INDIANAPOLIS, Ind. — Sun Belt Conference programs continue to shine in the classroom per the NCAA Academic Progress Rate (APR) data released by the NCAA national office.
In conference-sponsored sports, the Sun Belt posted an overall APR score of 978 with 35 programs achieving perfect scores of 1,000 from data submitted for the 2018-19 through 2021-22 academic years.
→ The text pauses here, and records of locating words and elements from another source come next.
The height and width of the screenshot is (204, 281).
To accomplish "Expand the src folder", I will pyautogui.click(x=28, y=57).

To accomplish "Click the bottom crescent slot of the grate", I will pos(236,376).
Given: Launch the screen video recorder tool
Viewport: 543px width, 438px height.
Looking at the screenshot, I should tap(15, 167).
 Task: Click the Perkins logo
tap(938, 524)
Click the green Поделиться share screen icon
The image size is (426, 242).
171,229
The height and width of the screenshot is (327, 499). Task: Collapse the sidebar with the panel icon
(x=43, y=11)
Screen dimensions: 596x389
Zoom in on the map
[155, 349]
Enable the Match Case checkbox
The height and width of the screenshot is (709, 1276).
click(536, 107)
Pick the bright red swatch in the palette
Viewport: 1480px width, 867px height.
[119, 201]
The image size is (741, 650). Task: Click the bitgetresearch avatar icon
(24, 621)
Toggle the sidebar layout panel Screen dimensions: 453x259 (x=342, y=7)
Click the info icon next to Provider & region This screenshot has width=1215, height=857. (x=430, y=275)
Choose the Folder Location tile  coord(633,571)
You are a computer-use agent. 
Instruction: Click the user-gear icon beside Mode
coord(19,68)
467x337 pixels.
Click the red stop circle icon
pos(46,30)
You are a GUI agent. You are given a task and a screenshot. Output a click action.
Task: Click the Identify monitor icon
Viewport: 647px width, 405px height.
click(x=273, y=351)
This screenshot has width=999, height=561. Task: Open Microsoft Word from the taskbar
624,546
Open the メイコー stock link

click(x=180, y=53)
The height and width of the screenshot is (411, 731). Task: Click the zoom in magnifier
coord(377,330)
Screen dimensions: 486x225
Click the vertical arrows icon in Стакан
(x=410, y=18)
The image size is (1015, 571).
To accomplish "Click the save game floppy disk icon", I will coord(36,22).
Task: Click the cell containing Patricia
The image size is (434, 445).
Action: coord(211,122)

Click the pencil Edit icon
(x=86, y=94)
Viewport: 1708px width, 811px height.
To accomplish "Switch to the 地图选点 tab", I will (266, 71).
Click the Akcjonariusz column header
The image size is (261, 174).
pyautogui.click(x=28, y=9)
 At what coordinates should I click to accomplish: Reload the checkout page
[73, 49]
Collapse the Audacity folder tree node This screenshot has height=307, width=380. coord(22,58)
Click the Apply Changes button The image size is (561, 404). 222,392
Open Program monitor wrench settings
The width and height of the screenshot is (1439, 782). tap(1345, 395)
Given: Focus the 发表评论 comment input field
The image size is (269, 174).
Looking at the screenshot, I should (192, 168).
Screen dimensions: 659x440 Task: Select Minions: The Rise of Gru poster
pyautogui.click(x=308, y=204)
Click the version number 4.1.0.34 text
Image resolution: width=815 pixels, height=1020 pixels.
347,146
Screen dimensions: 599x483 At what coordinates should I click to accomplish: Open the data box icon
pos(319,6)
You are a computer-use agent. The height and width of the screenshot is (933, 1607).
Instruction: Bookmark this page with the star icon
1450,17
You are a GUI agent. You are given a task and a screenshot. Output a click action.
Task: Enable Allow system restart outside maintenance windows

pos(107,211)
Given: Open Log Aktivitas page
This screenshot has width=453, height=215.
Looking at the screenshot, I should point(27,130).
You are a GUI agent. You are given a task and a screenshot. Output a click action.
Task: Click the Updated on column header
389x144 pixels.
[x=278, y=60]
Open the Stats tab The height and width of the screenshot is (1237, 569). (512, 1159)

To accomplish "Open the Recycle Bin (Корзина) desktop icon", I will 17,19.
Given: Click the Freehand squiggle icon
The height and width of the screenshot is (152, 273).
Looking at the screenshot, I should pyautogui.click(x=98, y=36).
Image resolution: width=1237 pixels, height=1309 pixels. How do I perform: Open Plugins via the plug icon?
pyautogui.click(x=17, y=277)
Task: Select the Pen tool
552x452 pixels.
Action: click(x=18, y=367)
Old Dominion (Men’s Golf, Women’s Golf, Women’s Tennis and Volleyball) and Troy (Women’s Cross Country, Women's Golf, Softball and Volleyball) boasted four teams each with perfect scores to lead the way for the Sun Belt.
Beach Volleyball posted the league’s highest single-sport APR (997) with six of the eight teams (College of Charleston, Georgia State, Mercer, UNC-Wilmington, Southern Miss and Stephen F. Austin) achieving perfect scores.
With 10 of 13 programs achieving 1,000s, Women's Golf posted the largest percentage of perfect scores (Arkansas State, Coastal Carolina, Georgia State, James Madison, ULM, Marshall, Old Dominion, South Alabama, Texas State and Troy).
NCAA Division I student-athletes continue to achieve classroom success at record-high levels, earning an overall multi-year Academic Progress Rate of 984, an increase of one point over the prior year. Like the overall multi-year rate, the multi-year rates for football, men's basketball, women's basketball and baseball were consistent or moved by two-or-fewer points. Men's basketball increased by one point to 967, baseball remain constant at 977, women's basketball dropped by one point to 982 and football decreased by two points to 962.
The APR, created to provide a real-time measurement of academic success rather than the six-year delay with graduation rates, is a team-based metric in which scholarship student-athletes earn one point for each term in which they remain academically eligible and one point for returning to school or graduating. Schools that do not offer athletics aid track the eligibility and retention of their recruited student-athletes within their APR cohorts.
Every Division I athletics program submits data to the NCAA as part of the Academic Progress Rate calculation. The NCAA reports both single-year and four-year rates. National aggregates are based on all teams with usable, member-provided data.